Tesla Model 3 sees automaker’s first use of permanent magnet electric motors

March 12, 2018

Tesla Model 3 sees automaker’s first use of permanent magnet electric motor

According to Tesla, the Model 3 is “a smaller, simpler and more affordable electric car” than the company’s previous models (Courtesy Tesla)

 

Tesla’s Model 3 electric vehicle will be the company’s first car to incorporate a permanent magnet electric motor, reports Reuters. The automaker has previously relied on AC induction motors, such as those used in its Model S and Model X.

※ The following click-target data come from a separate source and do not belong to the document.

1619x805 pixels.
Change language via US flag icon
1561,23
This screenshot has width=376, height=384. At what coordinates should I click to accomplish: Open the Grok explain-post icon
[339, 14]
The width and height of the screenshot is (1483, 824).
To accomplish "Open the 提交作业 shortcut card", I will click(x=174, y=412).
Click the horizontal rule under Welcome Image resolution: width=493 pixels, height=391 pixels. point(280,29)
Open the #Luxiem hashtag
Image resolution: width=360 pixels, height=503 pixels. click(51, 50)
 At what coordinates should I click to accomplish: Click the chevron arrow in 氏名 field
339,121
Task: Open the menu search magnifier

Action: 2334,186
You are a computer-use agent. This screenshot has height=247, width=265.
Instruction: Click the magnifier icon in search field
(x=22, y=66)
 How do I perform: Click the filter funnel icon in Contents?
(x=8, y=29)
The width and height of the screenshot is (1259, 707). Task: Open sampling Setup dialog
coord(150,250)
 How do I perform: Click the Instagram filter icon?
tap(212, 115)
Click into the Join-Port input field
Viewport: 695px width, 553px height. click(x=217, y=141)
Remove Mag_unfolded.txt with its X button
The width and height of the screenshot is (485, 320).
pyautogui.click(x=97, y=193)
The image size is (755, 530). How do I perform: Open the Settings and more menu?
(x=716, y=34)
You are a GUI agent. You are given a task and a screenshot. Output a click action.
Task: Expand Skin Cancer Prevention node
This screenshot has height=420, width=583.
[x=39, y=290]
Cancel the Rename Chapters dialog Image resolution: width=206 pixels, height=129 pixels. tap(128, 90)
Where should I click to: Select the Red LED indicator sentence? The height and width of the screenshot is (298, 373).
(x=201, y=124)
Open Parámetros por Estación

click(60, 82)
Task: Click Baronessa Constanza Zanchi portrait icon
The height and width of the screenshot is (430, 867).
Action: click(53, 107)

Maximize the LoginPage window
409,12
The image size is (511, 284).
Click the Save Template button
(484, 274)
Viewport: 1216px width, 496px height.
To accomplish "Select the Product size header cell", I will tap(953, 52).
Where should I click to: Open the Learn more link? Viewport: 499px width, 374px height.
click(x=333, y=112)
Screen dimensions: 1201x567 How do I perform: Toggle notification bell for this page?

Neodymium permanent magnets are widely used in electric and hybrid automotives and are said to be lighter, stronger and more efficient than induction motors in general. The research group IMARC estimates that the market for neodymium-iron-boron magnet used in Tesla’s motors is now worth more than $11.3 billion, with demand rising at a compound annual growth rate of 8.5% between 2010 and 2017.

Speaking to Charged Electric Vehicles Magazine during a panel at the Coil Winding, Insulation & Electrical Manufacturing Exhibition (CWIEME) in Chicago, USA, in late 2017, Konstantinos Laskaris, Tesla’s Chief Motor Designer, stated, “It’s well known that permanent magnet machines have the benefit of pre-excitation from the magnets, and therefore you have some efficiency benefit for that. Induction machines have perfect flux regulation and therefore you can optimise your efficiency. Both make sense for variable-speed drive single-gear transmission as the drive units of the cars.”

“So, as you know, our Model 3 has a permanent magnet machine now. This is because for the specification of the performance and efficiency, the permanent magnet machine better solved our cost minimisation function, and it was optimal for the range and performance target. Quantitatively, the difference is what drives the future of the machine, and it’s a trade-off between motor cost, range and battery cost that is determining which technology will be used in the future.”

According to Tesla, the Model 3 is “a smaller, simpler and more affordable electric car” than the company’s previous models, and has been designed and built as the world’s first “mass-market electric vehicle.” It is expected to begin shipping in Europe in late 2018, and is currently on display at the Geneva Auto Show, Geneva, Switzerland, March 8-18.